Story of Pul Mithai
Pul Mithai
Pul mithai is located under one of Delhi’s busiest bridge - parallel to the railway line metres away from Old Delhi Railway station. The bridge has an old name - Pul mithai or the bridge of sweets/ sweetmeats. The settlement has witnessed multiple rounds of evictions, the latest being in December 2017. Consistent demolitions over the years have resulted in shifting of locations within the vicinity for the residents. Despite consistent demolitions, the residences are fairly pucca - brick walls with corrugated tin roof is the most recurring form. The houses, like in most organic settlements, face each other and are not gridded. The adjoining railway lines are used as toilets and the front of a temple shadowed by a tree as a meeting space. Most residents work within the vicinity - collecting leftovers or discarded nuts and grains from the wholesale grain and spices market. The residual collected is further processed and sold at low prices generally on a weekend market by the residents.
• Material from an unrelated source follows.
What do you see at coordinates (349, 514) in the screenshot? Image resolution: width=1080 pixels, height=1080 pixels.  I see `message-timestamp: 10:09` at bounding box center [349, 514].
These people occupy the lowest hierarchy in the food processing chain. There are the big enterprises and shops selling high quality products, followed by smaller shops, the official vendors selling out of carts and finally the sellers of processed scavenged products in the weekend market.
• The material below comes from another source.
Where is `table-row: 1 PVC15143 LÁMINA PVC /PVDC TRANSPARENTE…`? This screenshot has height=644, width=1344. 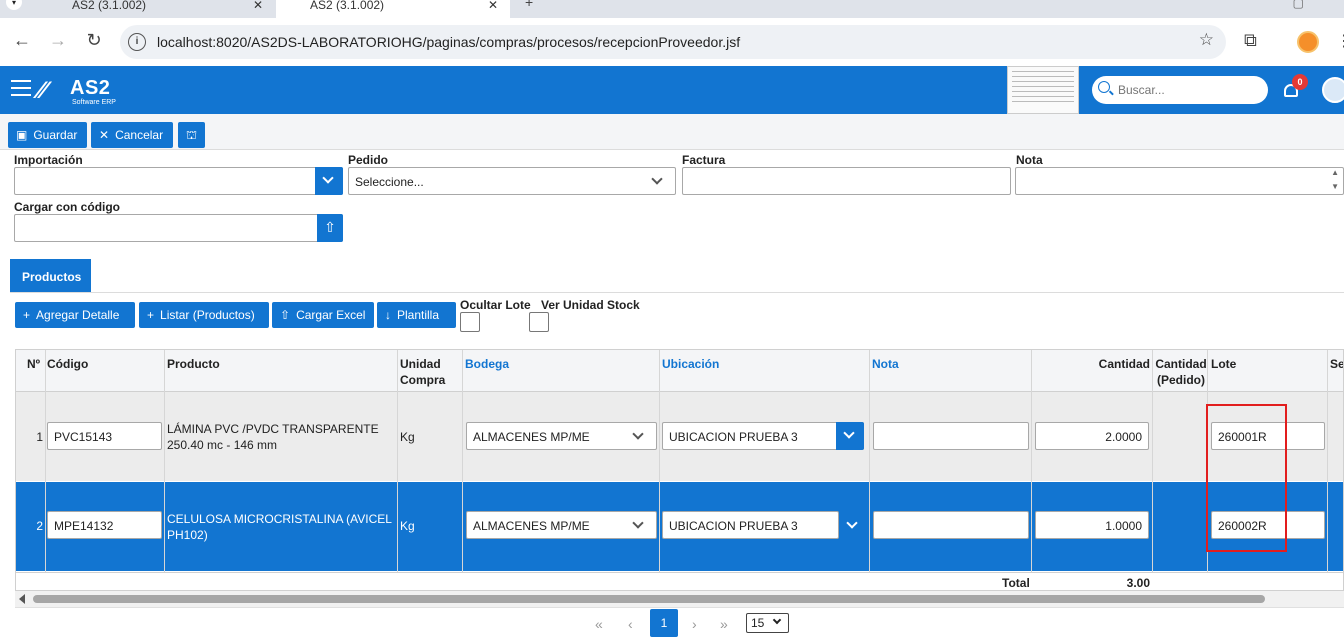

On 6th December 2017, in the middle of winter the North Delhi Municipal Corporation razed about 500 homes on the claim that these were commercial enterprises encroaching public land - an artificial distinction drawn between place of work and place of residence. Pul mithai lies at the cleavages of many of those distinctions that are often demanded by official logics but are hard to find in reality - one such being between work and residence. The main occupation of most residents of Pul Mithai is to sell segregated produce - grain, nuts and dry fruits in the Sunday market. The collection of chaf, its processing and selling is all carried out in the vicinity of the residence. In the order dated 15.12.2017 of WP(C) 11222/2017, the respondent in the case - North Delhi Municipal Corporation claims that commercial activities run on the Pul Mithai bridge and the encroachments thereof were rendering massive congestion on the bridge. The counsel appearing for the petitioners claim that the space was being used as residence. In actuality both these could be true at once. Work and residence at the lower ends of socio-economic order often share the same spatiality. In the legal logic, residence probably has a higher and more effective moral claim to challenge the notion of ‘encroachments’ than commercial activities. As of 2018, a court ordered ‘status quo’ is implemented. The most recent hearing for the case was in August, 2018.